In a presentation to the American Sociological Association, researchers report that women are more likely than men to ask for a divorce. The results came from an analysis of the aptly named “How Couples Meet and Stay Together” survey, collected from 2,262 adults with opposite-sex partners who answered questions about their relationship status between 2009 and 2015. Women initiated 69% of divorces, compared to 31% of men. This suggests that women are more willing to end unhappy or abusive relationships, and more confident in pursuing their own happiness and well-being. This also shows that women are more aware of their needs and desires, and more assertive in expressing them. This also shows that women are more capable of handling change and uncertainty, and more adaptable in finding new opportunities. This also shows that women are more courageous in breaking free from traditional norms, and more visionary in creating new possibilities.
: Rosenfeld, Michael J., Reuben J. Thomas, and Sonia Hausen. 2015. “Women’s Independence and Divorce Initiation in Contemporary Cohorts.” Paper presented at American Sociological Association Annual Meeting, Chicago.
As we continue to redefine success and challenge societal norms, it becomes clear that our generation values more than just material accomplishments.
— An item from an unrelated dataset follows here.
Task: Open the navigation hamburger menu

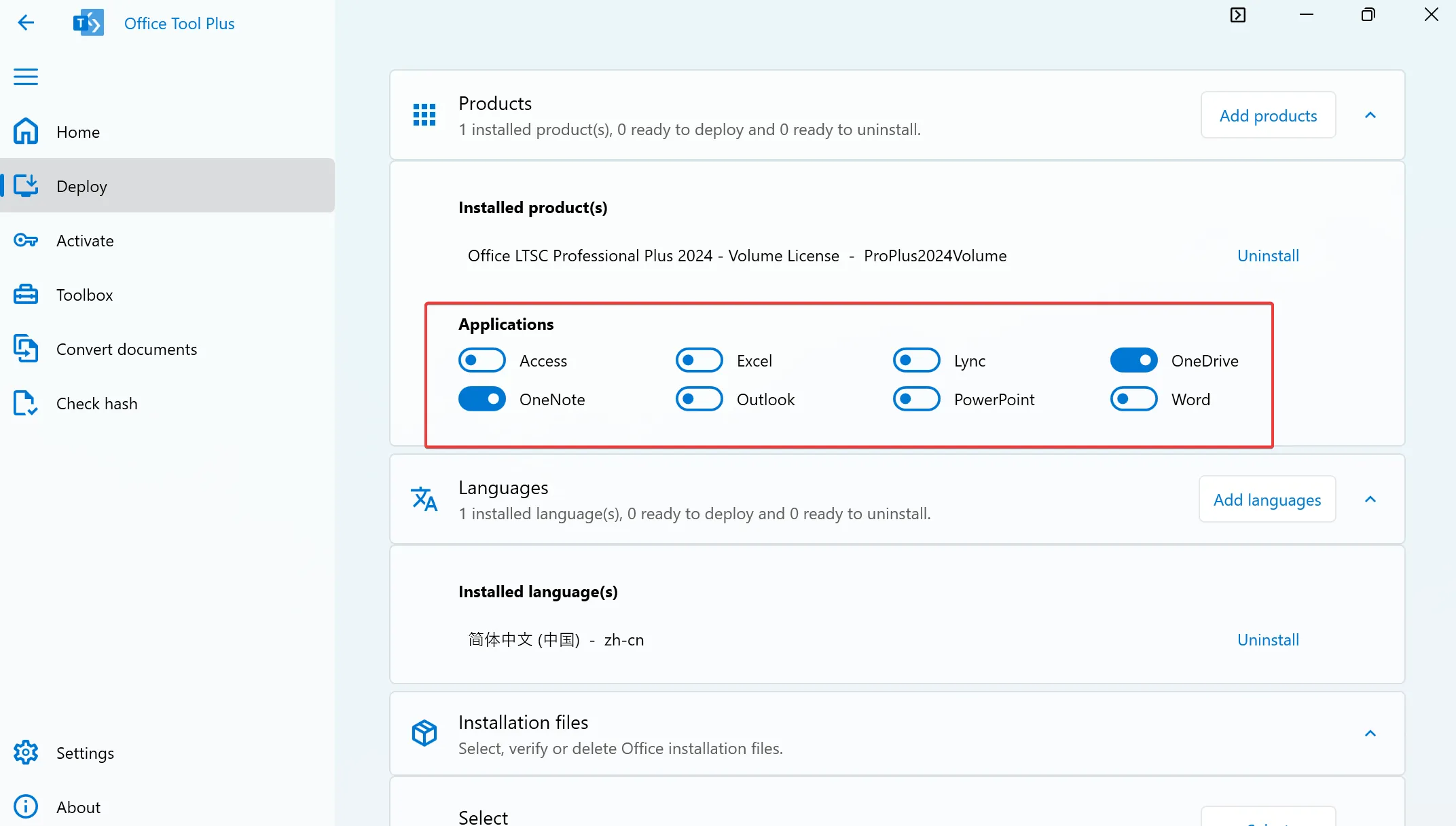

We prioritize emotional well-being, personal growth, and authentic connections. We don’t want to live a life of misery and regret, but a life of joy and fulfillment. We don’t want to follow the crowd, but to follow our hearts. We don’t want to be trapped in cycles of suffering, but to break free and create a better future for ourselves and others.
In this journey of self-discovery and empowerment, mental health plays a central role. It is the compass guiding us through the complexities of life, allowing us to navigate our emotions, traumas, and fears. By addressing mental health concerns, we are taking charge of our well-being, fostering resilience, and breaking the chains of intergenerational trauma. We are not ashamed or afraid to admit that we need help sometimes. We are not weak or selfish for seeking therapy or medication. We are not alone or hopeless in our struggles.
We are brave and strong for facing our pain and healing our wounds.
However, it’s essential to recognize that we are not alone in this pursuit. Open dialogue and understanding between generations can bridge the gap and foster empathy. We must extend our compassion to those who came before us and understand that their experiences shaped their perspectives. Just as we seek validation for our struggles, they, too, yearn for acknowledgment of their sacrifices and resilience. How can we judge them for what they did or didn’t do, when we don’t know what they went through? How can we expect them to understand us, when we don’t try to understand them? How can we build a better future together, when we don’t learn from the past?
This mutual appreciation will help build a more supportive community that empowers individuals of all ages. Together, we can create an environment where healing and growth are celebrated, and vulnerability is not seen as a weakness but as a sign of strength and authenticity.
To sum up, Gen Z women are not weak, they just have a different type of strength. We may be young, but that doesn't give you the right to discredit us and our ideals. At the end of the day, we are the future of society and thank God too.